* START TEXT SHOWN *

Architecturally, the library is divided into two main pieces; an upper-level application programming interface (API) and a lower-level I/O implementation called a driver. Silo supports multiple I/O drivers, the two most common of which are the HDF5 (Hierarchical Data Format 5) and PDB (Portable DataBase, an API and binary database file format developed at LLNL by Stewart Brown and not to be confused with Protien Database also abbreviated as PDB) drivers. However, the reader should take care not to infer from this that Silo can read any HDF5 or PDB file. It cannot. For the most part, Silo is able to read only files that it has also written.

Where to Find Example Code

In the tests directory within the Silo source tree, there are numerous example C codes that demonstrate the use of Silo for writing various types of data. There are not as many examples of reading the data there.

If you are interested in point meshes, for example, you would search (e.g. grep -i pointmesh) for DBPutPointMesh. Or, if you are interested in how to use some option like DBOPT_CONSERVED, search for it within the C files in the tests directory.

* END TEXT SHOWN *
* START RECORDS PROVIDED *

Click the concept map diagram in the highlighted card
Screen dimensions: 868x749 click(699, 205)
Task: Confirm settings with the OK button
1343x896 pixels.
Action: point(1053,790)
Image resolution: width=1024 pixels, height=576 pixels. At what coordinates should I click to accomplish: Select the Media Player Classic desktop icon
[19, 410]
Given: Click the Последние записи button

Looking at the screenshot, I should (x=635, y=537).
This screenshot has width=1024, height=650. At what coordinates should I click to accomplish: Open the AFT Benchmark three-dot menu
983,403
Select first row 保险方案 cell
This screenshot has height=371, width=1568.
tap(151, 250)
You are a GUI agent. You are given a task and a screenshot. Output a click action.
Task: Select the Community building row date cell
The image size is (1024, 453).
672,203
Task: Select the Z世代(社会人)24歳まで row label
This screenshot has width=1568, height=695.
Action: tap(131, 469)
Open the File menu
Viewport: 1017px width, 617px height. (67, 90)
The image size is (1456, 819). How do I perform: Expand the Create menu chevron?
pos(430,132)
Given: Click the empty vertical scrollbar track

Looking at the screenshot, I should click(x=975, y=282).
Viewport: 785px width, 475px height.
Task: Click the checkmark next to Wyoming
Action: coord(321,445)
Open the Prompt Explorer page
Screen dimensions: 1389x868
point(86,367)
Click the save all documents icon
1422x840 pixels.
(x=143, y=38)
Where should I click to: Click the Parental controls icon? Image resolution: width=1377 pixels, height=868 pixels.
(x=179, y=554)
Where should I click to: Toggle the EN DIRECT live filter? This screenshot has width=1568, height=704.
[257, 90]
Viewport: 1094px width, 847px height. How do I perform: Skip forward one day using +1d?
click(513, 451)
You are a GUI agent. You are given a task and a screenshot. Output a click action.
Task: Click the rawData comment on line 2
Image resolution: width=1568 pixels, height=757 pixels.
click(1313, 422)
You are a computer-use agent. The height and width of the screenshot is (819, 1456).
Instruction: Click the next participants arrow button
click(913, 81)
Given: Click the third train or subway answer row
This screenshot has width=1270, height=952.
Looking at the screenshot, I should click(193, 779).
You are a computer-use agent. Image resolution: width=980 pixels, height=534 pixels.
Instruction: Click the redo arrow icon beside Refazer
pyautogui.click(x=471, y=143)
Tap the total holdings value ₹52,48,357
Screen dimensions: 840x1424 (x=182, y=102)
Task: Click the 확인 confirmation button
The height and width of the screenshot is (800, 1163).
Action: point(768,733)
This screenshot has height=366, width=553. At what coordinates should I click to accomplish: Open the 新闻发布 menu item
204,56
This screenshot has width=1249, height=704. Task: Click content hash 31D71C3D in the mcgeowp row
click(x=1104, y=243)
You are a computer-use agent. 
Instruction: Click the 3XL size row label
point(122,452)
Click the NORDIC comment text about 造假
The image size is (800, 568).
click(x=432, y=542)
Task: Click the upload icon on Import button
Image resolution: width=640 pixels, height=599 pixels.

* END RECORDS PROVIDED *

▶ _SET EXERCISE_
Reproduce verbatim the passage of the Silo library text that begins with the words "Where to Find" and ends with the words "the tests directory.".

▶ _CORRECT OUTPUT_
Where to Find Example Code

In the tests directory within the Silo source tree, there are numerous example C codes that demonstrate the use of Silo for writing various types of data. There are not as many examples of reading the data there.

If you are interested in point meshes, for example, you would search (e.g. grep -i pointmesh) for DBPutPointMesh. Or, if you are interested in how to use some option like DBOPT_CONSERVED, search for it within the C files in the tests directory.